Search code examples
pythonpython-3.xbashpython-poetrytoml

Get Poetry script endpoints


Poetry has a nice way of running your Python entrypoints using poetry run <entrypoint>. What would be the best way to programatically get a list of <entrypoints> from the pyproject.toml with Python or Bash?

For example, the pyproject.toml:

[tool.poetry]
name = "random-tool"
version = "1.0"

[tool.poetry.scripts]
tool = "tool.function:main"
other_tool = "other_tool.function:main"
all_the_tools = "other_tool.function:all"

Output being:

entrypoint = [ "tool", "other_tool", "all_the_tools" ]

Solution

  • OP has stated in a comment the desire to collect the endpoints into a structure that can be iterated over at a later point.

    For this answer I'm going to focus on one bash/array idea ...

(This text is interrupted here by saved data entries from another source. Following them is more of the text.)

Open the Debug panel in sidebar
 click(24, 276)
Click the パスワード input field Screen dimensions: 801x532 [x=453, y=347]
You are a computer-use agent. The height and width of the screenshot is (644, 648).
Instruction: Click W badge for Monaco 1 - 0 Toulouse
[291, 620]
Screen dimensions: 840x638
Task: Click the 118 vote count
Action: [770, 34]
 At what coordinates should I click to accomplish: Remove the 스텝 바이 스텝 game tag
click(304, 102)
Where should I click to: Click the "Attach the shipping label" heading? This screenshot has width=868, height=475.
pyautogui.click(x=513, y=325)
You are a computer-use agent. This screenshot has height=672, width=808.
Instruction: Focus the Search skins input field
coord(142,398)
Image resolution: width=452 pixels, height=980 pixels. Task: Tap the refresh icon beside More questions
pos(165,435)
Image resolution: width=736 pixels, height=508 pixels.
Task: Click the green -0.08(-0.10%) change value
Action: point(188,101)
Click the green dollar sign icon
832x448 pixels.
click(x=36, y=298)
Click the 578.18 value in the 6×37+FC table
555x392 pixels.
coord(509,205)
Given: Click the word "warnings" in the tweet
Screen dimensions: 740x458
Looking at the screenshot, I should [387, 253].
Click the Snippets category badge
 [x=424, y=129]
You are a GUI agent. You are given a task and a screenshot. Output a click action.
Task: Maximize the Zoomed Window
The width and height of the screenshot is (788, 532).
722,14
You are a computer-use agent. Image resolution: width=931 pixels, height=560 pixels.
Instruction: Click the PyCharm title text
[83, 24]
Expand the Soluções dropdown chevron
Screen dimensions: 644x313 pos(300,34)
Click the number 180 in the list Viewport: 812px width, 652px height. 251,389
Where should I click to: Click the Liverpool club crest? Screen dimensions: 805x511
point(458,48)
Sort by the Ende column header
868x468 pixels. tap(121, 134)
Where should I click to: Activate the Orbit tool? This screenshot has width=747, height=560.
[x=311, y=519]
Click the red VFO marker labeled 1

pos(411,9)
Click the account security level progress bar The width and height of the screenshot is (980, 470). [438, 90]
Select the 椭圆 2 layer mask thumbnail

    First issue is to parse desired data from the pyproject.toml file; my sample file:

    $ cat poetry.toml
    [tool.poetry]
    name = "random-tool"
    version = "1.0"
    
    [tool.poetry.scripts]
    tool = "tool.function:main"
    other_tool = "other_tool.function:main"
    all_the_tools = "other_tool.function:all"
    
    [tool.poetry.other_stuff]         # add some gibberish to demonstrate extracting data from middle of file
    a = "a"
    b = "b"
    c = "c"
    

    One sed idea for parsing out the desired data:

    $ sed -En '1,/\[tool.poetry.scripts\]/d;/^$/,$d;s/^([^ ]+) .*$/\1/p' poetry.toml
    tool
    other_tool
    all_the_tools
    

    Where:

    • -En - enable Extended regex support and suppress printing of pattern space (n)
    • 1,/\[tool.poetry.scripts\]/d - deletes everything in the rangefrom line 1 to the line containing the string [tool.poetry.scripts\]
    • /^$/,$d - deletes everything in the range from the first blank line (^$) to the end of the file ($)
    • s/^([^ ]+) .*$)/\1/p - define first capture group as start of line up to, but not including, first space (([^ ]+)), then print the first capture group (\1/p)

    One idea using awk:

    $ awk '
    /\[tool.poetry.scripts\]/ { extract=1        # set "extract" flag
                                next             # go to next record
                              }
    
    # when "extract" flag = 1:
    
    extract                   { if ( NF == 0)    # if no fields (ie, blank line) then
                                   exit          # exit processing
                                print $1         # else print first field
                              }
    ' poetry.toml
    tool
    other_tool
    all_the_tools
    

    Or as a one-liner:

    $ awk '/\[tool.poetry.scripts\]/ { extract=1 ; next } extract { if ( NF == 0) { exit } ; print $1}' poetry.toml
    tool
    other_tool
    all_the_tools
    


    From here there are several ways to get this data loaded into a bash array structure; one idea using mapfile:

    # load sed output into array endpoints[]
    
    $ mapfile -t endpoints < <(sed -En '1,/\[tool.poetry.scripts\]/d;/^$/,$d;s/^([^ ]+) .*$/\1/p' poetry.toml)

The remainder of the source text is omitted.